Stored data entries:
★ ★ ★

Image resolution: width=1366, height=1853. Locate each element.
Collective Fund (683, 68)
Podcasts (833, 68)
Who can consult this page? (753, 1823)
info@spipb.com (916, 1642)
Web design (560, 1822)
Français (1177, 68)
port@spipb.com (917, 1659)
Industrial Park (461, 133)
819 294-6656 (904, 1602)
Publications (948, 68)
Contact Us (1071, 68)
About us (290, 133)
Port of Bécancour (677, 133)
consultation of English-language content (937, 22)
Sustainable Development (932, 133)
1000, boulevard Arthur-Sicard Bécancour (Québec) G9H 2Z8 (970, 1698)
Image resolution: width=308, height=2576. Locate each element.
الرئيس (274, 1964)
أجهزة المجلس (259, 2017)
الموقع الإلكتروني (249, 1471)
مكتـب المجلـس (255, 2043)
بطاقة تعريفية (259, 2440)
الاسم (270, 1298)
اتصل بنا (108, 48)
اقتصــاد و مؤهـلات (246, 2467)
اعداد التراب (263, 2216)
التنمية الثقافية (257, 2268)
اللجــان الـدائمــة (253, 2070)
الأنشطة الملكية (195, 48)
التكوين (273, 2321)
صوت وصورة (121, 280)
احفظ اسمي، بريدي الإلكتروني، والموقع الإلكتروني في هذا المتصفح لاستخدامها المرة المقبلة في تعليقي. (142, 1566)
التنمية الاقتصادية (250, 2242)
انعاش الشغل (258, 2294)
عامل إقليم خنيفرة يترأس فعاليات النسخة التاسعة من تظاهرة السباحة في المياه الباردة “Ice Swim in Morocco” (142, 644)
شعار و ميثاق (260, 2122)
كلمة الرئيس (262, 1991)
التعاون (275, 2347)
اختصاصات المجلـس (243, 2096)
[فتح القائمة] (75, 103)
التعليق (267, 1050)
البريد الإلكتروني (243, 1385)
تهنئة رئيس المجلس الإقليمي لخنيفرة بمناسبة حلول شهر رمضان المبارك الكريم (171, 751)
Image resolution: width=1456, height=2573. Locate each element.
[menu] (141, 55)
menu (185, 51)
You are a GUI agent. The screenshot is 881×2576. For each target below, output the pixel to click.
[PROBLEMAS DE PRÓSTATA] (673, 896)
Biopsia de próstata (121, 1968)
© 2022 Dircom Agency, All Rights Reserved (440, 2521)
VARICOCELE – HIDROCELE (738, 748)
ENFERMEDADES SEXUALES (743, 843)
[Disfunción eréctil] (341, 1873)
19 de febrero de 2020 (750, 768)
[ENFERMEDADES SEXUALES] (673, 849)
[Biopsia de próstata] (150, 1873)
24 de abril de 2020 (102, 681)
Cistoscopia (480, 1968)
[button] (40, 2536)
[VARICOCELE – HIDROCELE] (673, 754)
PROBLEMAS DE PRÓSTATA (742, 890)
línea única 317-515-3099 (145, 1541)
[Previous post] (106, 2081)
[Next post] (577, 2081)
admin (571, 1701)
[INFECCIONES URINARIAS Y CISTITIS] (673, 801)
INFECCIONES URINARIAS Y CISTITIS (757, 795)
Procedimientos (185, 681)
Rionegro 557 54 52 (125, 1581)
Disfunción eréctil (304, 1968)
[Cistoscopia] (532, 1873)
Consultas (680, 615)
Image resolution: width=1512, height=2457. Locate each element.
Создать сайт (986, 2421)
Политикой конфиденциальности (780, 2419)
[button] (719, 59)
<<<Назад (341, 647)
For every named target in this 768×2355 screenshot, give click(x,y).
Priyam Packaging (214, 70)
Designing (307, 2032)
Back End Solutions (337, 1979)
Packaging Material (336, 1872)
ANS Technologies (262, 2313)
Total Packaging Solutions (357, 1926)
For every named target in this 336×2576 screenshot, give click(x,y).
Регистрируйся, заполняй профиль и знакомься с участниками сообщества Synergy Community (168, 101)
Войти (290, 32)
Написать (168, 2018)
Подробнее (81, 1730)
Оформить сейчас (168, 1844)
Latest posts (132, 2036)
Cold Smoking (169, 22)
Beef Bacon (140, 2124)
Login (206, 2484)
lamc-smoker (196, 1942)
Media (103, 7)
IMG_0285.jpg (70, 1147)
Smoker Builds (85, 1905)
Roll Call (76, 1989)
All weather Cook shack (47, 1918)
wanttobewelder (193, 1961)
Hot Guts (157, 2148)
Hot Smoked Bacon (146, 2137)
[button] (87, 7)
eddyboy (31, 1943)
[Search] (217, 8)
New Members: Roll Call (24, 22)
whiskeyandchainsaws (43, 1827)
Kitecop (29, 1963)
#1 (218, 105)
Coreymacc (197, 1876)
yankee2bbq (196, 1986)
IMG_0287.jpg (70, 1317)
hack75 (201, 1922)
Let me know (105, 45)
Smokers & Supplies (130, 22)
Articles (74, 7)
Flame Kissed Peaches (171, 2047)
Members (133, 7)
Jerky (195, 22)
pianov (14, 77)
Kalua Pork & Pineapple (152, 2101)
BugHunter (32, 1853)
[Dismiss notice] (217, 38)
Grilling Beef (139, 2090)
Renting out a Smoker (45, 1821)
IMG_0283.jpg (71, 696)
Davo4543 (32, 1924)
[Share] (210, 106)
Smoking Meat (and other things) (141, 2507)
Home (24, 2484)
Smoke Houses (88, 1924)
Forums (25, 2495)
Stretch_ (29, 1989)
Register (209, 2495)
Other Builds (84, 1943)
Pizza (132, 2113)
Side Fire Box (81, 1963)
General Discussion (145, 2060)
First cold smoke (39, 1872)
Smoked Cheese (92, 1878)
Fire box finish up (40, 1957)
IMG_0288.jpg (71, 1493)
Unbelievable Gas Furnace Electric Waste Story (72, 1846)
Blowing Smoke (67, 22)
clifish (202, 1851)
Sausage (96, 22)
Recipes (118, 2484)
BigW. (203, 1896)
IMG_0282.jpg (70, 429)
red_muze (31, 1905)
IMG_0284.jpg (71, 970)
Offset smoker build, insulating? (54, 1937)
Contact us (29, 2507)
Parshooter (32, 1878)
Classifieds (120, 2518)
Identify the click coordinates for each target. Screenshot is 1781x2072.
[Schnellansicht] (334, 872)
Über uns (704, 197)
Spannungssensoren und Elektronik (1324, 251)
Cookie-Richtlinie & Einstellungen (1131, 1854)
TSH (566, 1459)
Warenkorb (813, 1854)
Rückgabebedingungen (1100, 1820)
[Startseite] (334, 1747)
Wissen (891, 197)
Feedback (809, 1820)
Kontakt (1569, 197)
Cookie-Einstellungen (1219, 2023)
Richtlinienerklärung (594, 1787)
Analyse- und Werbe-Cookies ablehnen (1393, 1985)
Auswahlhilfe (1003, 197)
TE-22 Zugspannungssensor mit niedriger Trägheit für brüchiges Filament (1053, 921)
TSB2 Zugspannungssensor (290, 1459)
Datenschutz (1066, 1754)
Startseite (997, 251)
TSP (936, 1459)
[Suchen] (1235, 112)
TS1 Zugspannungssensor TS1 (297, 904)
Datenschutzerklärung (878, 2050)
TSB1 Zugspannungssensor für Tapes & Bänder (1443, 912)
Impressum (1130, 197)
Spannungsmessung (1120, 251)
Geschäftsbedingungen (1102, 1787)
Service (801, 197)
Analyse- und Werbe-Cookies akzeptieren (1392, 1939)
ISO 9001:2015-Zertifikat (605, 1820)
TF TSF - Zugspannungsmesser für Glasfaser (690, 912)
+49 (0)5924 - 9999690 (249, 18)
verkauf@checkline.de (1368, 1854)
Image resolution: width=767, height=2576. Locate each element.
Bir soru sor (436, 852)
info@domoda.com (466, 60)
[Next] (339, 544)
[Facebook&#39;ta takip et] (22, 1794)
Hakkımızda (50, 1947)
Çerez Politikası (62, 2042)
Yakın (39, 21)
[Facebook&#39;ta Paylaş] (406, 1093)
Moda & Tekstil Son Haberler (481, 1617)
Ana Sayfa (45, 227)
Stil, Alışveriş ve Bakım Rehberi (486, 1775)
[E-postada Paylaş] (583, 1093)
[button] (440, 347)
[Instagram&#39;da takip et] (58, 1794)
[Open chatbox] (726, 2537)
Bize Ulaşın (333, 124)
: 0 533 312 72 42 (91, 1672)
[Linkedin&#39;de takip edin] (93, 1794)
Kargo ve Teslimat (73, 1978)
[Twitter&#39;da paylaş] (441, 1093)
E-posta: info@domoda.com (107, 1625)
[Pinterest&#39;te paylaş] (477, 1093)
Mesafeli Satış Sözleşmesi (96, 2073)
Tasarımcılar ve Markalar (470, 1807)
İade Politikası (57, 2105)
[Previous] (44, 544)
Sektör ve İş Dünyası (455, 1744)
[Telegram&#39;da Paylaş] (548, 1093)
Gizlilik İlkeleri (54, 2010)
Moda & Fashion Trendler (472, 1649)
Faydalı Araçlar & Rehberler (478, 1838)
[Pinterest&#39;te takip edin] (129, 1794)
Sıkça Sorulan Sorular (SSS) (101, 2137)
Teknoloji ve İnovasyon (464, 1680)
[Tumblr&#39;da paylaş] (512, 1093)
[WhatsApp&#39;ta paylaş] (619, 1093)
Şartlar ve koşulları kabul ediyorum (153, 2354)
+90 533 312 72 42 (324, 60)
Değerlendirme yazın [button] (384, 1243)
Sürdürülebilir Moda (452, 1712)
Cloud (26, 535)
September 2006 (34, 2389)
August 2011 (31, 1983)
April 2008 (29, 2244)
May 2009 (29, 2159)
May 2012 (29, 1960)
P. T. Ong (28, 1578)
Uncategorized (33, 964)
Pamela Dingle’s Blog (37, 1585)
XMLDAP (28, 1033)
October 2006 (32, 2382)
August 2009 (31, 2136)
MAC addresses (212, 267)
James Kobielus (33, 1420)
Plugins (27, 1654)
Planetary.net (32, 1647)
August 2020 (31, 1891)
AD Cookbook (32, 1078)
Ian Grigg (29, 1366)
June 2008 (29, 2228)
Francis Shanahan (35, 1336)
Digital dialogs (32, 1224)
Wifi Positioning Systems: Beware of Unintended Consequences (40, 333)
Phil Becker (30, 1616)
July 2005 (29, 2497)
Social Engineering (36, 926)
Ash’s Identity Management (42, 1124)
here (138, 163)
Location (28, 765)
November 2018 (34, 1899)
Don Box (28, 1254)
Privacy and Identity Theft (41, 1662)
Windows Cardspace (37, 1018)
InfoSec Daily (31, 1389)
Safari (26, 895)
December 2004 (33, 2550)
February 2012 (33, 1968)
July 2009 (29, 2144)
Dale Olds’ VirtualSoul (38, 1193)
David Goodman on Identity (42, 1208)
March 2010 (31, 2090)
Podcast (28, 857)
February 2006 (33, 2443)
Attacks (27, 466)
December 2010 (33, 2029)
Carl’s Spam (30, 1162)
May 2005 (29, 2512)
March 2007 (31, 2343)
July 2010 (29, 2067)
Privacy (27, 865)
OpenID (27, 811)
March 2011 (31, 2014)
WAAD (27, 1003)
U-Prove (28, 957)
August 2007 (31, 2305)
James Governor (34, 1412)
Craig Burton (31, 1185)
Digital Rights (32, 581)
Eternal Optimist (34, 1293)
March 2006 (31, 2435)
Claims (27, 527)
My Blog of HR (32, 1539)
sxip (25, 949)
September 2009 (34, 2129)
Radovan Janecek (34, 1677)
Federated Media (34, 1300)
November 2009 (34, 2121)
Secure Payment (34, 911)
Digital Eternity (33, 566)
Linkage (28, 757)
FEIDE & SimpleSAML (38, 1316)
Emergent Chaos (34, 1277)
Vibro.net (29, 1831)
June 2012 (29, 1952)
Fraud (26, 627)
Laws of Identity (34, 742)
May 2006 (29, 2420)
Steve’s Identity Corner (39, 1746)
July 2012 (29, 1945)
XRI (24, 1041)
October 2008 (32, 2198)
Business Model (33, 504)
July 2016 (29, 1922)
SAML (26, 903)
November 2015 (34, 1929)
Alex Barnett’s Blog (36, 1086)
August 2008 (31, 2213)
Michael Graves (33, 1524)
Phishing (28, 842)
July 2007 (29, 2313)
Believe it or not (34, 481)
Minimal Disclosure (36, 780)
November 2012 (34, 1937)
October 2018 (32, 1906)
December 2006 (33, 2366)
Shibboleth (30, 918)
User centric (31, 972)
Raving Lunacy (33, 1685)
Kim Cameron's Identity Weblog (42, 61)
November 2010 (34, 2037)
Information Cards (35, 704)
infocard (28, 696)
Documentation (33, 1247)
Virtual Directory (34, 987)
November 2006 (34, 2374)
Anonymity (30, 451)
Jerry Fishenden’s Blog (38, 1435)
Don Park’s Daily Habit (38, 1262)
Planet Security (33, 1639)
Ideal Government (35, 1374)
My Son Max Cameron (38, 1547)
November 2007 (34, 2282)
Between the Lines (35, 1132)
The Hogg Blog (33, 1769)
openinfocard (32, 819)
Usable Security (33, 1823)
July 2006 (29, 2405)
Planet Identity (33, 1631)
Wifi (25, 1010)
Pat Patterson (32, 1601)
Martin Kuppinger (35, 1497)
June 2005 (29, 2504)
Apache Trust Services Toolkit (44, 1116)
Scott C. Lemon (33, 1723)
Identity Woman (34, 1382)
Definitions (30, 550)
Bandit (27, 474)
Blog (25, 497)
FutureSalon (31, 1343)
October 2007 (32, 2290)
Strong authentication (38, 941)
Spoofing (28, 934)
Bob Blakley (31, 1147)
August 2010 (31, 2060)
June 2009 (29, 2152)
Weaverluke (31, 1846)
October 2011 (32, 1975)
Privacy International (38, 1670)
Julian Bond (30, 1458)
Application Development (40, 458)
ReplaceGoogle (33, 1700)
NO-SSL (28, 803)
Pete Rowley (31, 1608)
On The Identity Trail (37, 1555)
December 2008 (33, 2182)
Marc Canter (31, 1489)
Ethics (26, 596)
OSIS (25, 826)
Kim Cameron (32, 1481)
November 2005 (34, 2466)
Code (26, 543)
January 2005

★ ★ ★

EXERCISE DESCRIPTION: Each line from the top of the records above through the line containing "819 294-6656 (904, 1602)" needs to be transcribed exactly, and no line after it.

ANSWER TO THE PROBLEM:
Image resolution: width=1366, height=1853. Locate each element.
Collective Fund (683, 68)
Podcasts (833, 68)
Who can consult this page? (753, 1823)
info@spipb.com (916, 1642)
Web design (560, 1822)
Français (1177, 68)
port@spipb.com (917, 1659)
Industrial Park (461, 133)
819 294-6656 (904, 1602)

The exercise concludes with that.